Aim of the exercise: Below is a block of entries; repeat exactly the lines starting at the line that contains "536x1568 pixels." and ending at the line that contains "Given: Click the pfSense logout icon", both included.

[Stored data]
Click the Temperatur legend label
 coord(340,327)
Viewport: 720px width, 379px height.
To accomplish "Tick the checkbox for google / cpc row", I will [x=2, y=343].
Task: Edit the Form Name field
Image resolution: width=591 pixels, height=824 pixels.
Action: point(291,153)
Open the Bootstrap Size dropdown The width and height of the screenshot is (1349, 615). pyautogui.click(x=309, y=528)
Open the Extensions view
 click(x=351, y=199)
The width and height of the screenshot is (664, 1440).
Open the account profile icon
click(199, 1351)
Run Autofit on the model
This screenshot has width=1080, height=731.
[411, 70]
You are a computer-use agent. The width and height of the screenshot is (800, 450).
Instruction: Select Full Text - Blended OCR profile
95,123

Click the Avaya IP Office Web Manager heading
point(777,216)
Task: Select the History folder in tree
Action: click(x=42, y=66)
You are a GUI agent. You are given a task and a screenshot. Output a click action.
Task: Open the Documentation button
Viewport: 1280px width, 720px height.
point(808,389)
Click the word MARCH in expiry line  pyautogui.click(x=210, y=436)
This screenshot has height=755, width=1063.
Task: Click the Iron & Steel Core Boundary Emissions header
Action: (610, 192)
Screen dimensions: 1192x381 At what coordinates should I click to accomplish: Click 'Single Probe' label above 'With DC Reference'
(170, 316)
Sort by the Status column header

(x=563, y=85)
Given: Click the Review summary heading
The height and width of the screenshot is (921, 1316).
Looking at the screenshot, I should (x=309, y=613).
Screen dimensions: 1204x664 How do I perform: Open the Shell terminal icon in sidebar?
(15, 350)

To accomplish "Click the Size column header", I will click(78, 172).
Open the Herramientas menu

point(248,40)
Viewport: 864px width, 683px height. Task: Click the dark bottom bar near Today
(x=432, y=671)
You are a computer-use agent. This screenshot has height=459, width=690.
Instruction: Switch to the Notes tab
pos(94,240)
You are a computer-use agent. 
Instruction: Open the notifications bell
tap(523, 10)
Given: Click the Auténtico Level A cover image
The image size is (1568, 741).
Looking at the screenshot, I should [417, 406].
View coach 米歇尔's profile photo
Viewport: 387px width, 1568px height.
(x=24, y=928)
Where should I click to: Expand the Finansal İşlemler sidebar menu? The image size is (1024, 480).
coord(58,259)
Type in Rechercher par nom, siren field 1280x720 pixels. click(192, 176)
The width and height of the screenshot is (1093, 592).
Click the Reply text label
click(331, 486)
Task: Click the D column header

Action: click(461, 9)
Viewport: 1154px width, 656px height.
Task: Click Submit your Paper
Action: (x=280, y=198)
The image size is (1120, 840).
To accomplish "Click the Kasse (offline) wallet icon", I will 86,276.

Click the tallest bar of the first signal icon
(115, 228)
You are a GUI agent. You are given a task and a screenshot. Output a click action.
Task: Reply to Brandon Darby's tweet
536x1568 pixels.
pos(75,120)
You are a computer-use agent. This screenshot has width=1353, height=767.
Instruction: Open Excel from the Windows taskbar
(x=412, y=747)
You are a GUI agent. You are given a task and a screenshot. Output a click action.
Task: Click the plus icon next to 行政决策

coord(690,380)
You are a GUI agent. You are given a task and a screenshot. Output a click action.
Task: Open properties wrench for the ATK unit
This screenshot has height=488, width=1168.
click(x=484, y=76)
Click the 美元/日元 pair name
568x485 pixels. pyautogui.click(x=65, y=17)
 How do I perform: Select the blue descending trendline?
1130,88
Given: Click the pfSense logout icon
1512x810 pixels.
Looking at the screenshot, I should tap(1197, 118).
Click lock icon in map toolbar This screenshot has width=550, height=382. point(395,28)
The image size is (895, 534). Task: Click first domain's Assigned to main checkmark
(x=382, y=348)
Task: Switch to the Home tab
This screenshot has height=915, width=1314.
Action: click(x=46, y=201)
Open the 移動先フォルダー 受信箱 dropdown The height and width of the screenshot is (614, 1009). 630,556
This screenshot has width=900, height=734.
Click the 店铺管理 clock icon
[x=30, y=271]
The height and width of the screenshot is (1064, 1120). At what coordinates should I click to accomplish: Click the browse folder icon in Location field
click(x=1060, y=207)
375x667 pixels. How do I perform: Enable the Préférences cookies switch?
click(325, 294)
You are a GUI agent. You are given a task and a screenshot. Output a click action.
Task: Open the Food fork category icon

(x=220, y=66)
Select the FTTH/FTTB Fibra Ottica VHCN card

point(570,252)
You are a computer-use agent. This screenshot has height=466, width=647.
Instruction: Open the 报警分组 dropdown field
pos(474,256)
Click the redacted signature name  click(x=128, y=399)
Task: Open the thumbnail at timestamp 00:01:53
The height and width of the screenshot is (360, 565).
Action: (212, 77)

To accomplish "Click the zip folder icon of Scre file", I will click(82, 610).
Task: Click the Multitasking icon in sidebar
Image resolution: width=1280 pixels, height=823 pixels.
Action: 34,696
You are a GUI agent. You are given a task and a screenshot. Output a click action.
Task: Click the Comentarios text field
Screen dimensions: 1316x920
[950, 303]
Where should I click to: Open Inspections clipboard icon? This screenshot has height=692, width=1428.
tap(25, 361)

Output of the exercise:
536x1568 pixels.
pos(75,120)
You are a computer-use agent. This screenshot has width=1353, height=767.
Instruction: Open Excel from the Windows taskbar
(x=412, y=747)
You are a GUI agent. You are given a task and a screenshot. Output a click action.
Task: Click the plus icon next to 行政决策

coord(690,380)
You are a GUI agent. You are given a task and a screenshot. Output a click action.
Task: Open properties wrench for the ATK unit
This screenshot has height=488, width=1168.
click(x=484, y=76)
Click the 美元/日元 pair name
568x485 pixels. pyautogui.click(x=65, y=17)
 How do I perform: Select the blue descending trendline?
1130,88
Given: Click the pfSense logout icon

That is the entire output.